• _Texte de lecture_:
================================
Jan 13, 2022 | Commentaires fermés sur Pourquoi les vieux, qui n’ont rien à faire, traversent-ils au feu rouge ? création collective du Collectif 2222, mise en scène Thylda Barès, au Lavoir Moderne Parisien, Paris

 

© collectif 2222

 

article de Nicolas Thevenot

La vieillesse est un naufrage. L’expression est du général. Elle est bien connue, éculée. N’empêche, et c’est tout à son honneur, le Collectif 2222, formé par d’anciens élèves de l’Ecole Lecoq, a décidé d’en faire son territoire de jeu. La vieillesse, ce pays si lointain pour notre société qu’il serait devenu un pays étranger que l’on ne saurait aborder qu’à reculons. La proposition est culottée, le titre alléchant. La dernière fois que l’on avait vu des vieilles et des vieux c’était dans la vertigineuse et inoubliable mise en scène de Warlikowsky à l’Opéra Garnier de l’Orphée et Eurydice de Gluck. Il y eut aussi le polémique Sur le concept du visage du fils de Dieu de Romeo Castellucci.

Il y a aussi ces représentations sclérosées que le cinéma produit à la chaîne, sentimentalistes et servant uniquement de faire-valoir à d’autres générations.
================================
• _Données affichées_:

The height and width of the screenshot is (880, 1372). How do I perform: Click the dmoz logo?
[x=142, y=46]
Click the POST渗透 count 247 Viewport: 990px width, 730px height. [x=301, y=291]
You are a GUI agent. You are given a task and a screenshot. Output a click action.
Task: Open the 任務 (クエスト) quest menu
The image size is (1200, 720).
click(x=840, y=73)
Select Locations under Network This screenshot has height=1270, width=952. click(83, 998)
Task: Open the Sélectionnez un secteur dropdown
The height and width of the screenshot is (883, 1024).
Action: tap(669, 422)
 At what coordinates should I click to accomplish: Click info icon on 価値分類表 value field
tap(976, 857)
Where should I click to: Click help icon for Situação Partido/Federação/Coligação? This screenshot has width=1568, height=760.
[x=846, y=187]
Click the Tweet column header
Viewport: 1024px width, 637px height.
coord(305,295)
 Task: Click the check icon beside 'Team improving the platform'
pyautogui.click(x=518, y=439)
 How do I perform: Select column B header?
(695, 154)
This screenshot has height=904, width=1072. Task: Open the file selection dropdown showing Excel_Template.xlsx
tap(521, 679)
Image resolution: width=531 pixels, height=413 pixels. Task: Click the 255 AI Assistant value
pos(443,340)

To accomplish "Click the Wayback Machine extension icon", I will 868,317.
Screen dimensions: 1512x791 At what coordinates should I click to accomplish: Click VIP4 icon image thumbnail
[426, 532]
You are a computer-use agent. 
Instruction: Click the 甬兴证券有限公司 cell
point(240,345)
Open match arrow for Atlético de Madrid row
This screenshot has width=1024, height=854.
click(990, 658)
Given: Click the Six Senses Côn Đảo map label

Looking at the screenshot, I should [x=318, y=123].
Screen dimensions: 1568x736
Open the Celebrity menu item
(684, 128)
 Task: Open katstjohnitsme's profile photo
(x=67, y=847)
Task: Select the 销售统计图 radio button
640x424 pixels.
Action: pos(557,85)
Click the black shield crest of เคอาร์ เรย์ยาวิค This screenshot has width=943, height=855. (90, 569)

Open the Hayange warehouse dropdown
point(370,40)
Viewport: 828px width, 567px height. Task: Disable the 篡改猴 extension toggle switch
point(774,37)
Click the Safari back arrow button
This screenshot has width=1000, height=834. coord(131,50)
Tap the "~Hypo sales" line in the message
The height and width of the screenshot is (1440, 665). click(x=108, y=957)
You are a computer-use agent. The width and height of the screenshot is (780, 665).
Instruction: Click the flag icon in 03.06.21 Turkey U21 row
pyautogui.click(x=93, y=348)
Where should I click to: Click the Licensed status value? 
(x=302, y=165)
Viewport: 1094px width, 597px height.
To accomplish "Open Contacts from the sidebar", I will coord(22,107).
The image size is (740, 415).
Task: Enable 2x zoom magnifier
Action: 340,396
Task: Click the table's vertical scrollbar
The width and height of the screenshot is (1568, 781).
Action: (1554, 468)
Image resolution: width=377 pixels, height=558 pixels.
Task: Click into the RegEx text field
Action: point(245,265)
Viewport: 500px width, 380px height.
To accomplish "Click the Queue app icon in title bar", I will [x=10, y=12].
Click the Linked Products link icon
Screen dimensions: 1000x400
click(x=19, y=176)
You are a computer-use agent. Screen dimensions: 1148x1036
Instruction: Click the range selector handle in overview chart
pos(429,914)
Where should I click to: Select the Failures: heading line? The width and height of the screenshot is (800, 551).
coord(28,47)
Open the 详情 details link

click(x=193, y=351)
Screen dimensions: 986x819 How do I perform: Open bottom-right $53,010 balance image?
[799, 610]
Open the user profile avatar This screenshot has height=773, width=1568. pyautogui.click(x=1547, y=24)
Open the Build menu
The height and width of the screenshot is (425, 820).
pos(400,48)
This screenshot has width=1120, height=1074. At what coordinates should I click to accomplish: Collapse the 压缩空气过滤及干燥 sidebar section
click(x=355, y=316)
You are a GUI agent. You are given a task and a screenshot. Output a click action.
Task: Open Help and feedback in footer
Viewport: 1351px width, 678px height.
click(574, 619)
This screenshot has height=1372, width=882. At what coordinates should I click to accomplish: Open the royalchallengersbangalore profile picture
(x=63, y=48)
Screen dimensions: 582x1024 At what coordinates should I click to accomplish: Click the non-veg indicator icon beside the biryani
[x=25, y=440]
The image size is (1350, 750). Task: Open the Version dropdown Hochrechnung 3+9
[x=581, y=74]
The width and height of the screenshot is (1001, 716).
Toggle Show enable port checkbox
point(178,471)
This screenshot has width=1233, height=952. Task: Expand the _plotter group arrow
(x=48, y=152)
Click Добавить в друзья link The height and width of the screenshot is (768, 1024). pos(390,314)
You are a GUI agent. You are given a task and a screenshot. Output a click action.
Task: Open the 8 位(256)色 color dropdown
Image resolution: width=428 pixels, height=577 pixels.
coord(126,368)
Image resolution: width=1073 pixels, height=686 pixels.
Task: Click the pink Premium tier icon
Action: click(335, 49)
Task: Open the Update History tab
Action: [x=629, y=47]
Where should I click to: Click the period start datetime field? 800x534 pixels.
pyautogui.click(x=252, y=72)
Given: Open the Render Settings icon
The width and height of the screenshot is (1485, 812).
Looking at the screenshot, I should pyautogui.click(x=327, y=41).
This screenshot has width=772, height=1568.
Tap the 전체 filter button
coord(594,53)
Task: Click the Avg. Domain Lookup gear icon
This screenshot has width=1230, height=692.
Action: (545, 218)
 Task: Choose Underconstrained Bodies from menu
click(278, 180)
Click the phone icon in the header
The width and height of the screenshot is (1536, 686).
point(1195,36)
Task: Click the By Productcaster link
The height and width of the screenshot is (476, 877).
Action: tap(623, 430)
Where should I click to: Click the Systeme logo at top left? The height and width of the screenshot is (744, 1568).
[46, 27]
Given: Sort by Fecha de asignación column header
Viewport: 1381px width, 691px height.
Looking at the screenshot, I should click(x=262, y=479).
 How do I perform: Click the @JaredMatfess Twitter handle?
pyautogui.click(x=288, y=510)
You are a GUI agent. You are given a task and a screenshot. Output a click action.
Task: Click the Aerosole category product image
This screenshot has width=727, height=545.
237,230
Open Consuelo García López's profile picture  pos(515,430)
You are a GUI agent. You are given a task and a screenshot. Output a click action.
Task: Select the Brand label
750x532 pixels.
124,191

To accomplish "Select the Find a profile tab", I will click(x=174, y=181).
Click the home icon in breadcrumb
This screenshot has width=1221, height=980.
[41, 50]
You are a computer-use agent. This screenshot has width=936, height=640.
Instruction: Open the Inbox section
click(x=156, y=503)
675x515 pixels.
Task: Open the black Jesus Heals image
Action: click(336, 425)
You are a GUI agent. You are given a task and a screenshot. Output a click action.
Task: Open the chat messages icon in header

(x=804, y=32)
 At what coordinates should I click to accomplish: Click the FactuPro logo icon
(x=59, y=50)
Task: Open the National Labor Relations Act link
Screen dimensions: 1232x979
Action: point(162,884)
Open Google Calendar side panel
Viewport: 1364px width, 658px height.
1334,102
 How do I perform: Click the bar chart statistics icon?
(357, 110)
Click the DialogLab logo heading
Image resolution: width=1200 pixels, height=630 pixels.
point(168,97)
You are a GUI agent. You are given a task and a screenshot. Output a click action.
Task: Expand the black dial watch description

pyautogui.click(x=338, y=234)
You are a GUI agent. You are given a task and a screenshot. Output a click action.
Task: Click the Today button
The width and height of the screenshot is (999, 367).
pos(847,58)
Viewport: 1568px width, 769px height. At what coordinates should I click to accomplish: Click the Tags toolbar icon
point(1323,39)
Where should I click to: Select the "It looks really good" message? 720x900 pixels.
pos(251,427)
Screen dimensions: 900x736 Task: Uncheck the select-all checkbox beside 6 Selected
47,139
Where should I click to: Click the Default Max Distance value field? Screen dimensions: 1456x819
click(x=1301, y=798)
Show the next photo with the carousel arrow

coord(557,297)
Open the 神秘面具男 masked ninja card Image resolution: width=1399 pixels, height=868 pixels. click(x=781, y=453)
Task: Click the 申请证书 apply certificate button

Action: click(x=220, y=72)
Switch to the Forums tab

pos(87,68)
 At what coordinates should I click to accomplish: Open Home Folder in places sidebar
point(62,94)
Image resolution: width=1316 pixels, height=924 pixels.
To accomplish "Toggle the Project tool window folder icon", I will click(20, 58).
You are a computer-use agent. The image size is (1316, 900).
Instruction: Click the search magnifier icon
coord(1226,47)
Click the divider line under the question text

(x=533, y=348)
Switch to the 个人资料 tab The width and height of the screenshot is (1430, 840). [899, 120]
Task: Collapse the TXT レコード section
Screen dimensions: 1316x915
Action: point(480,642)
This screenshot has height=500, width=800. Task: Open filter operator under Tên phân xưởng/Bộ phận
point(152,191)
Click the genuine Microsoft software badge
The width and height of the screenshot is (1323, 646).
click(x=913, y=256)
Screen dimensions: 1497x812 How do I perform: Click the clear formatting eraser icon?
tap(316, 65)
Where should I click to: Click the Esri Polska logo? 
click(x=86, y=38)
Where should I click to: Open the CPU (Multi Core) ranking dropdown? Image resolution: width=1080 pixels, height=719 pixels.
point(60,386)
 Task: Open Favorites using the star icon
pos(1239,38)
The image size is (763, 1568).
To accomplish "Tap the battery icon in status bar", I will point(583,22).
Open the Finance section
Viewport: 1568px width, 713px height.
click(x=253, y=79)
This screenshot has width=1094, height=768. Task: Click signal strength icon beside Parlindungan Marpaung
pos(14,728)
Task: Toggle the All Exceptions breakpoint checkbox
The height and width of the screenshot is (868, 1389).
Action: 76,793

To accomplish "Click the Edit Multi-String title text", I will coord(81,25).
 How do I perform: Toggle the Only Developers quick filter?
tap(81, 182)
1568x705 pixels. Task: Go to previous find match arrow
================================
• _Consigne_: Selon le texte de lecture, par qui le Collectif 2222 a-t-il été formé ?

• _Corrigé_: Par d'anciens élèves de l'Ecole Lecoq.